_WHAT THE TASK ASKS_. Reproduce each of the following records verbatim, from the first line through the last.

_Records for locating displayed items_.
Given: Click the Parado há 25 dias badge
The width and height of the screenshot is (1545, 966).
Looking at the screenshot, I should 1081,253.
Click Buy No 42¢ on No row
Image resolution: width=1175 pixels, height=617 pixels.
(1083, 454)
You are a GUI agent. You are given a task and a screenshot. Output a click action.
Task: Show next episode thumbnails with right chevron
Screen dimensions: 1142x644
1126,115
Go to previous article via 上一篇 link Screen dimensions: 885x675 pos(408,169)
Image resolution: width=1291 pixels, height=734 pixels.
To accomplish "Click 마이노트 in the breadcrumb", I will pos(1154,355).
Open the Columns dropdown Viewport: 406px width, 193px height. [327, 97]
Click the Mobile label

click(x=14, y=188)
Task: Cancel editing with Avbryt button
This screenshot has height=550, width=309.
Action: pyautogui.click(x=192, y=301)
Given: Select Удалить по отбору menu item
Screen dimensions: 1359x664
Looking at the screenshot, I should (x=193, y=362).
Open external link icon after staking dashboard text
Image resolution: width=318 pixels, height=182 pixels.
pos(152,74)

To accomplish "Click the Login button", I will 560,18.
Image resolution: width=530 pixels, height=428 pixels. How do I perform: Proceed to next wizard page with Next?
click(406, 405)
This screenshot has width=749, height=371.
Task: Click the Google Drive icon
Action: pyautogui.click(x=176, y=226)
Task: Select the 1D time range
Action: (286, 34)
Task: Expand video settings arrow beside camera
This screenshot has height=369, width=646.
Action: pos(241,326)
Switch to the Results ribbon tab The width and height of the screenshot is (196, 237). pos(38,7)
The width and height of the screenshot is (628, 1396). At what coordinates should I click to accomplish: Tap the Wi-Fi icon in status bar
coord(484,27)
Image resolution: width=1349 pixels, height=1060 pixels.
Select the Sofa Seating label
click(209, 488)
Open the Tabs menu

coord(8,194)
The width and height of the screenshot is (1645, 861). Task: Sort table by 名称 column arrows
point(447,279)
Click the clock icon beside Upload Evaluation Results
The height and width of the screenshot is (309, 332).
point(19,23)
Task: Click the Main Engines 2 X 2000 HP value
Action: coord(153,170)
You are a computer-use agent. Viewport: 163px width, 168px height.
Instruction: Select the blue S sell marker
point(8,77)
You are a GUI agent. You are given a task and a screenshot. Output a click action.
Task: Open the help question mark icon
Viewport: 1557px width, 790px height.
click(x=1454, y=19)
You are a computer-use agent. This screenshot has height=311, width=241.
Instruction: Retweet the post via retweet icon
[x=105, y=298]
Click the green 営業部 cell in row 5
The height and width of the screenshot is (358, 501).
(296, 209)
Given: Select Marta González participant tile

_SOLUTION TO THE EXERCISE_.
Given: Click the Parado há 25 dias badge
The width and height of the screenshot is (1545, 966).
Looking at the screenshot, I should 1081,253.
Click Buy No 42¢ on No row
Image resolution: width=1175 pixels, height=617 pixels.
(1083, 454)
You are a GUI agent. You are given a task and a screenshot. Output a click action.
Task: Show next episode thumbnails with right chevron
Screen dimensions: 1142x644
1126,115
Go to previous article via 上一篇 link Screen dimensions: 885x675 pos(408,169)
Image resolution: width=1291 pixels, height=734 pixels.
To accomplish "Click 마이노트 in the breadcrumb", I will pos(1154,355).
Open the Columns dropdown Viewport: 406px width, 193px height. [327, 97]
Click the Mobile label

click(x=14, y=188)
Task: Cancel editing with Avbryt button
This screenshot has height=550, width=309.
Action: pyautogui.click(x=192, y=301)
Given: Select Удалить по отбору menu item
Screen dimensions: 1359x664
Looking at the screenshot, I should (x=193, y=362).
Open external link icon after staking dashboard text
Image resolution: width=318 pixels, height=182 pixels.
pos(152,74)

To accomplish "Click the Login button", I will 560,18.
Image resolution: width=530 pixels, height=428 pixels. How do I perform: Proceed to next wizard page with Next?
click(406, 405)
This screenshot has width=749, height=371.
Task: Click the Google Drive icon
Action: pyautogui.click(x=176, y=226)
Task: Select the 1D time range
Action: (286, 34)
Task: Expand video settings arrow beside camera
This screenshot has height=369, width=646.
Action: pos(241,326)
Switch to the Results ribbon tab The width and height of the screenshot is (196, 237). pos(38,7)
The width and height of the screenshot is (628, 1396). At what coordinates should I click to accomplish: Tap the Wi-Fi icon in status bar
coord(484,27)
Image resolution: width=1349 pixels, height=1060 pixels.
Select the Sofa Seating label
click(209, 488)
Open the Tabs menu

coord(8,194)
The width and height of the screenshot is (1645, 861). Task: Sort table by 名称 column arrows
point(447,279)
Click the clock icon beside Upload Evaluation Results
The height and width of the screenshot is (309, 332).
point(19,23)
Task: Click the Main Engines 2 X 2000 HP value
Action: coord(153,170)
You are a computer-use agent. Viewport: 163px width, 168px height.
Instruction: Select the blue S sell marker
point(8,77)
You are a GUI agent. You are given a task and a screenshot. Output a click action.
Task: Open the help question mark icon
Viewport: 1557px width, 790px height.
click(x=1454, y=19)
You are a computer-use agent. This screenshot has height=311, width=241.
Instruction: Retweet the post via retweet icon
[x=105, y=298]
Click the green 営業部 cell in row 5
The height and width of the screenshot is (358, 501).
(296, 209)
Given: Select Marta González participant tile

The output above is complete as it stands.